======== RECORDS FOR THE EXERCISE ========

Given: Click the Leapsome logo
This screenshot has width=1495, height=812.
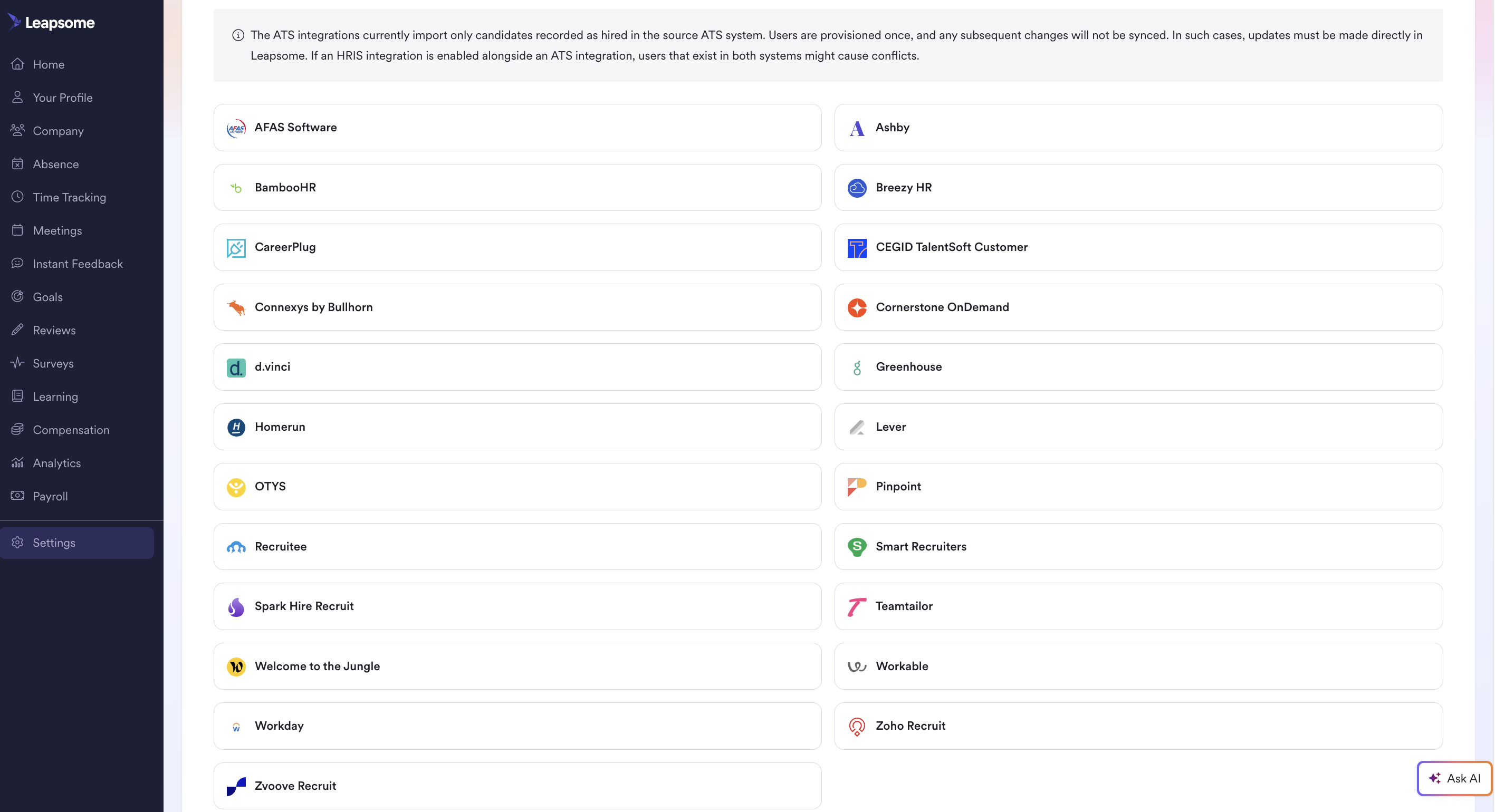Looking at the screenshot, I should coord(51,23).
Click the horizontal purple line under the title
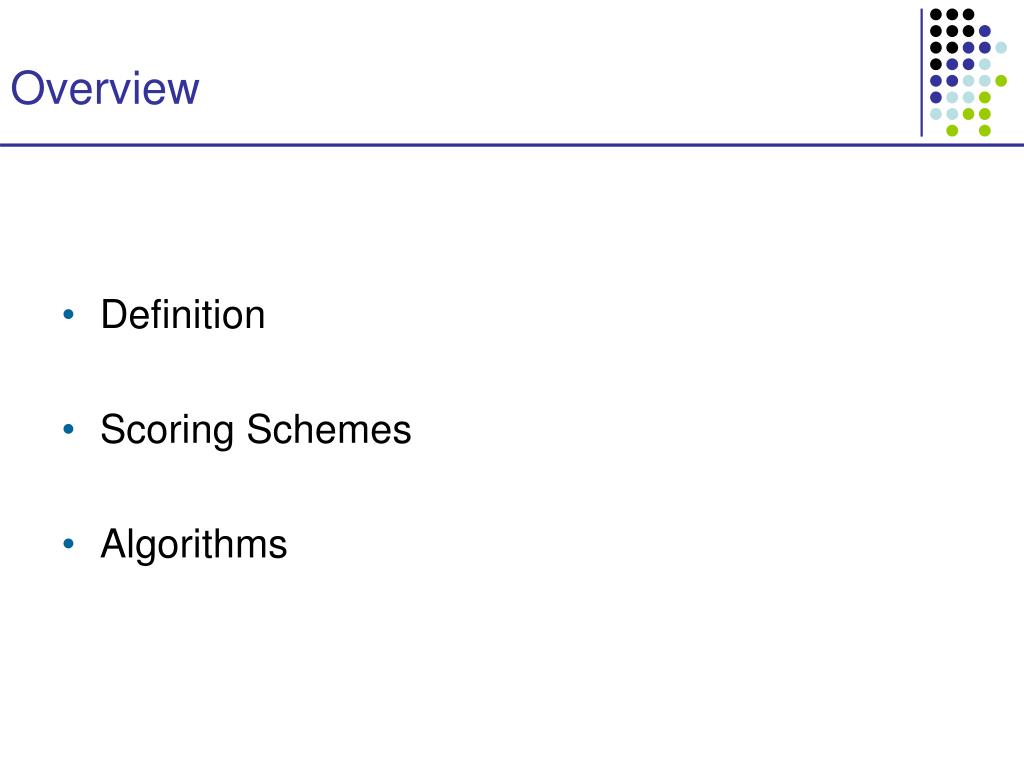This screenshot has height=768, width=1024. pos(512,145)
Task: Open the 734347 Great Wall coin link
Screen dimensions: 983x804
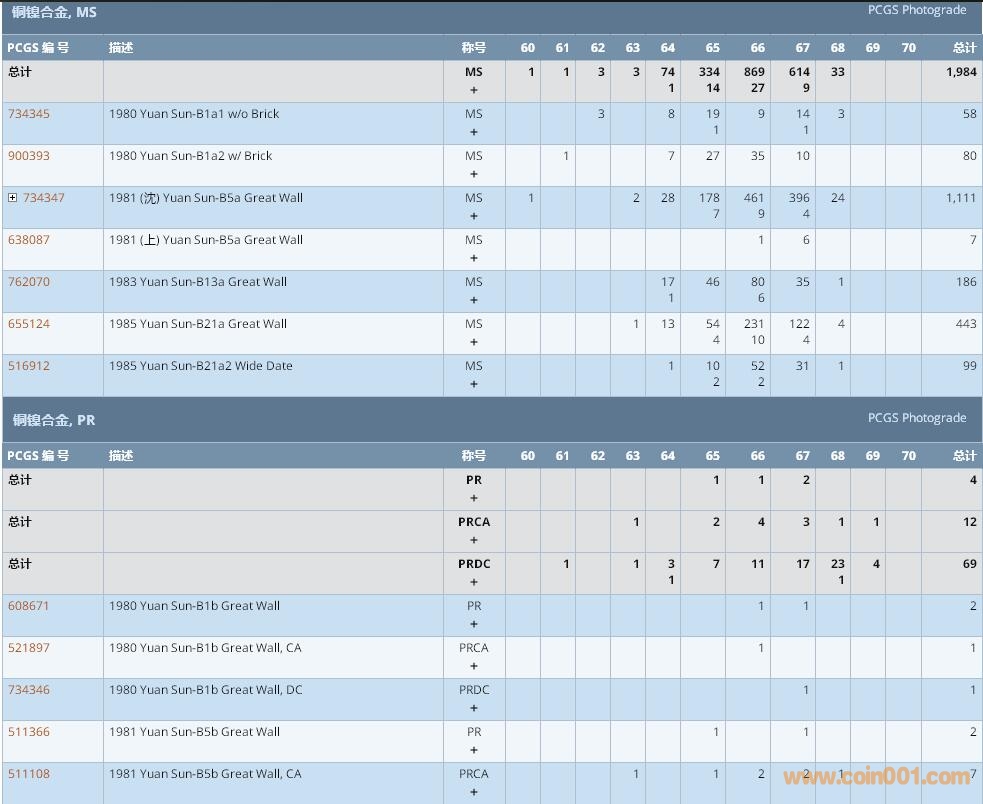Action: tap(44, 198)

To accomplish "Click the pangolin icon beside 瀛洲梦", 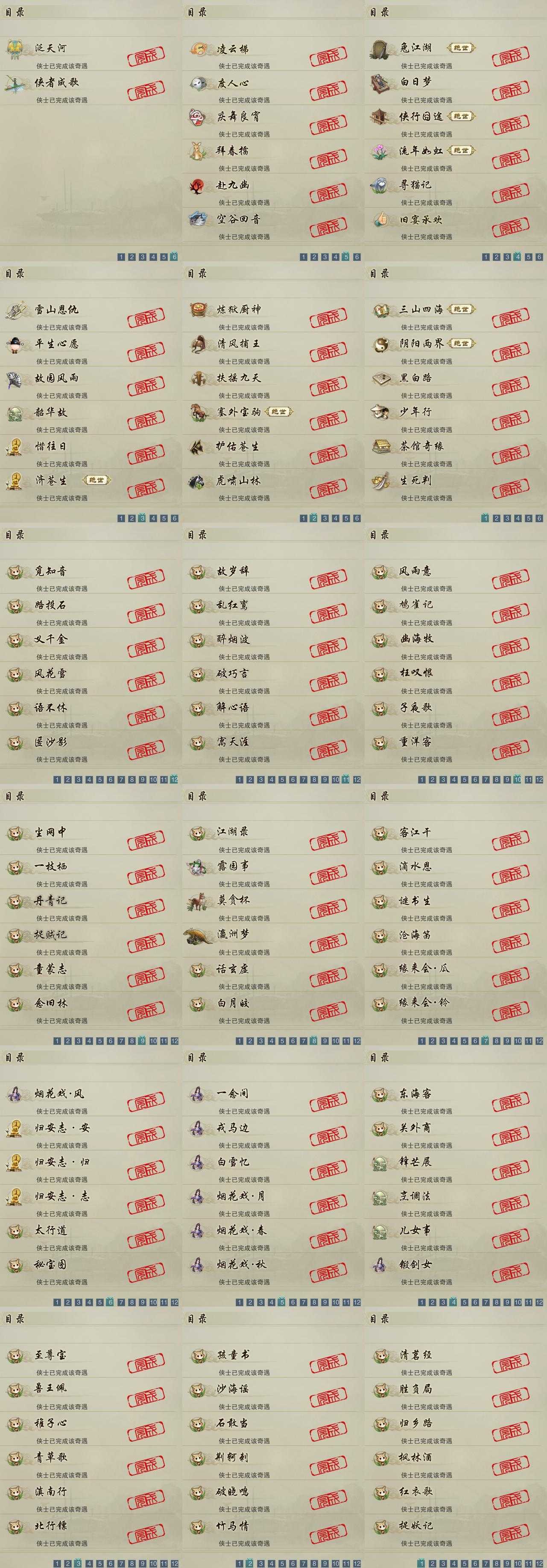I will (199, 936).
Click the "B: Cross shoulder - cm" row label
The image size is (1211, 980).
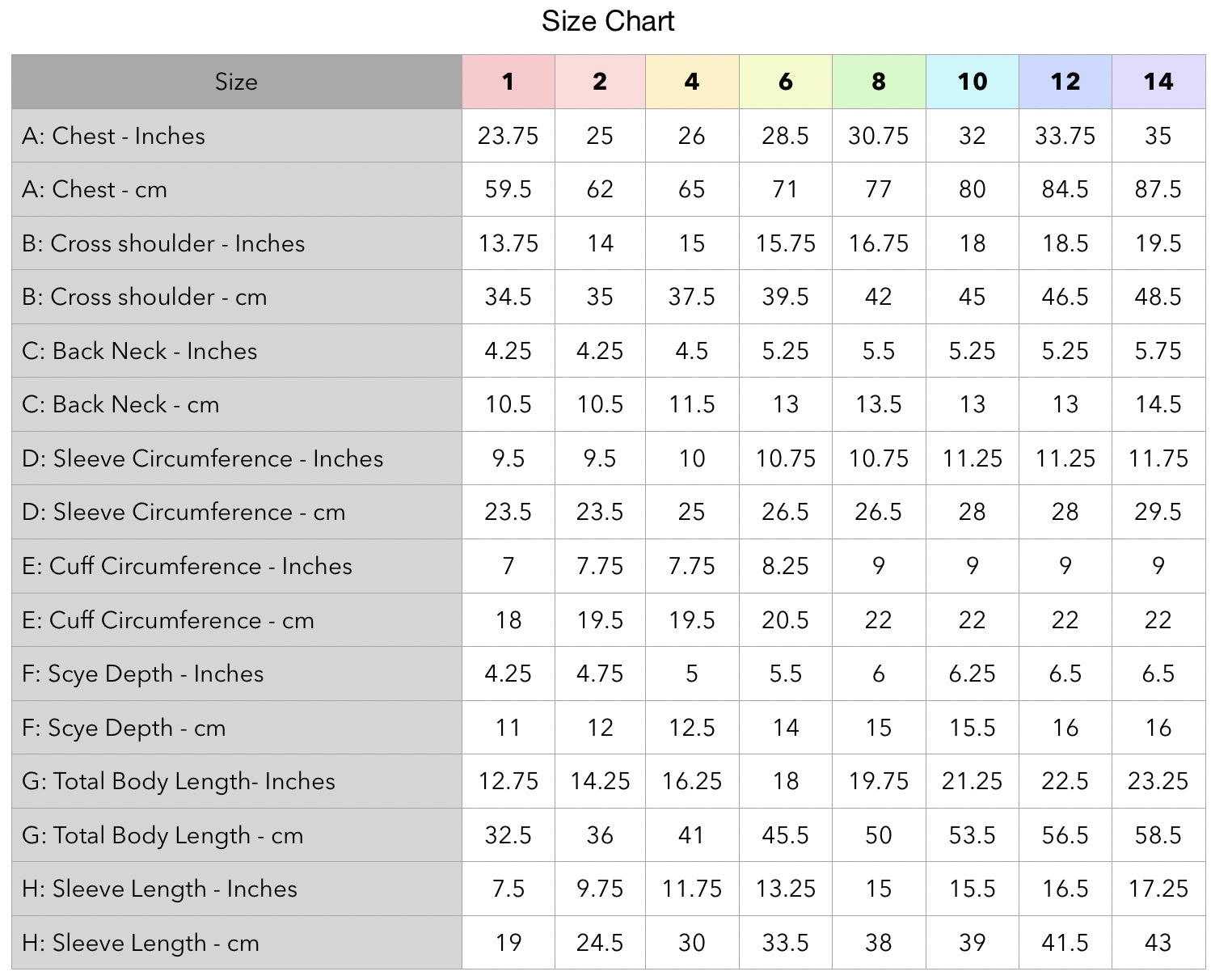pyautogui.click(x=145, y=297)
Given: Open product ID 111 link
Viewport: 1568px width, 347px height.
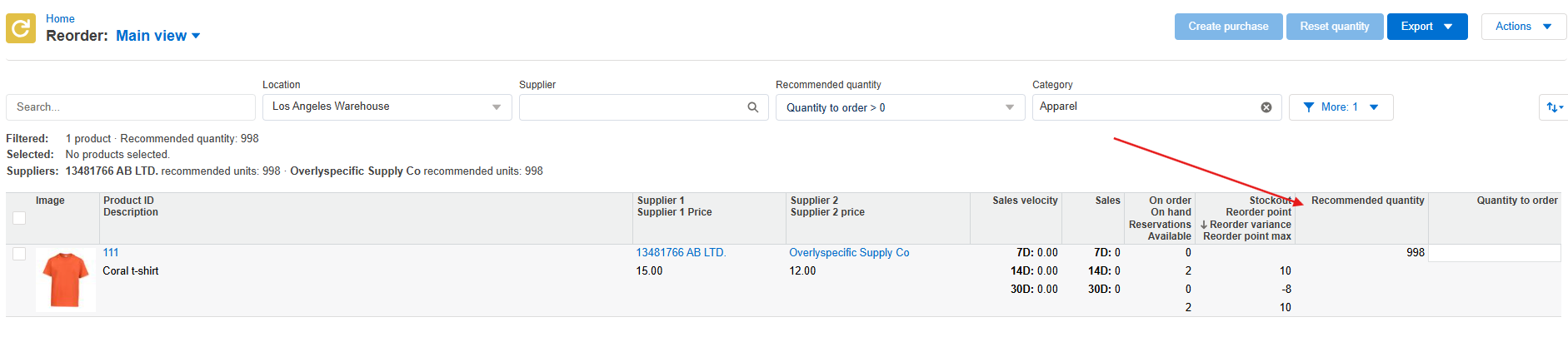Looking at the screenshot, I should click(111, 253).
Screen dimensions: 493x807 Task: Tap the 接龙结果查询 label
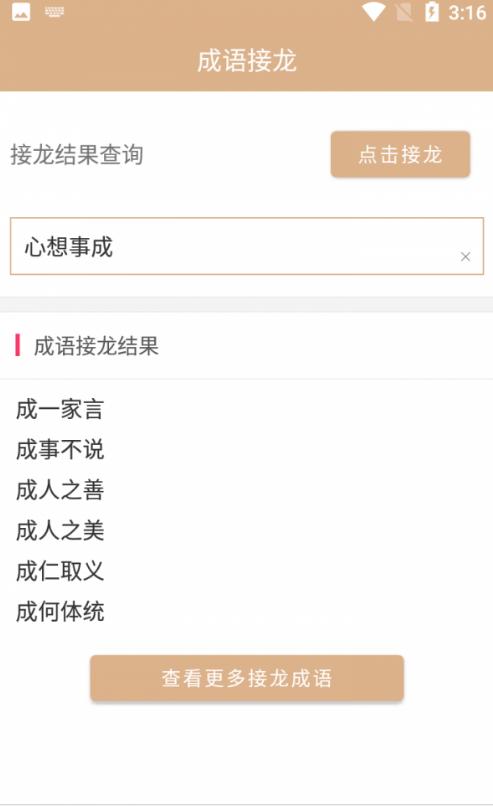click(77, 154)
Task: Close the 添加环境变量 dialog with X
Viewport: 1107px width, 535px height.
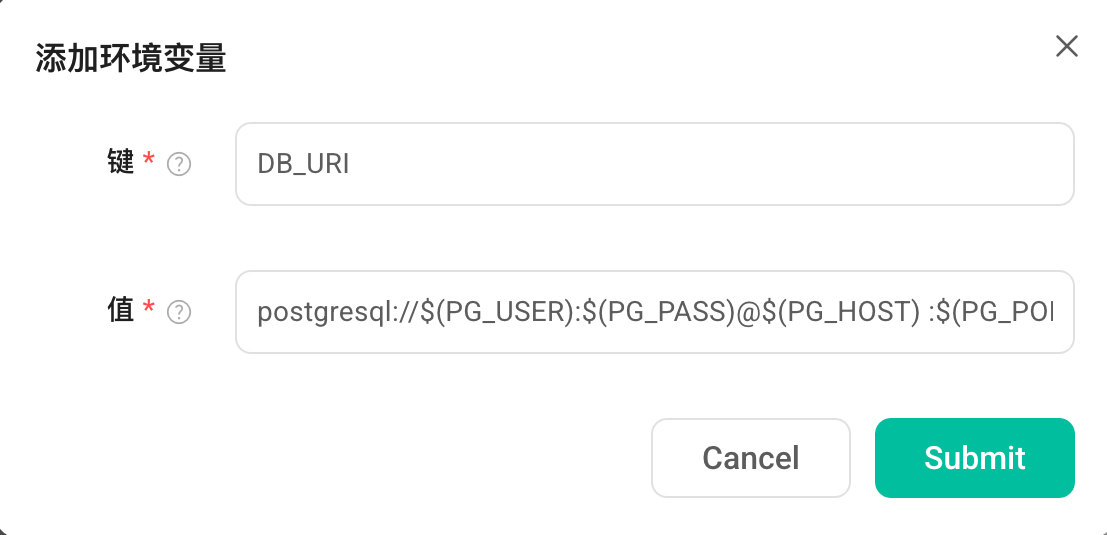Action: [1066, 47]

========

◆ WORK TO COMPLETE
Omitting all pictures, restate word for word the lines from the one containing "Given: Open product ID 111 link" through the last line of the data.

◆ ANSWER AREA
Given: Open product ID 111 link
Viewport: 1568px width, 347px height.
Looking at the screenshot, I should click(111, 253).
Screen dimensions: 493x807 Task: Tap the 接龙结果查询 label
click(77, 154)
Task: Close the 添加环境变量 dialog with X
Viewport: 1107px width, 535px height.
Action: [1066, 47]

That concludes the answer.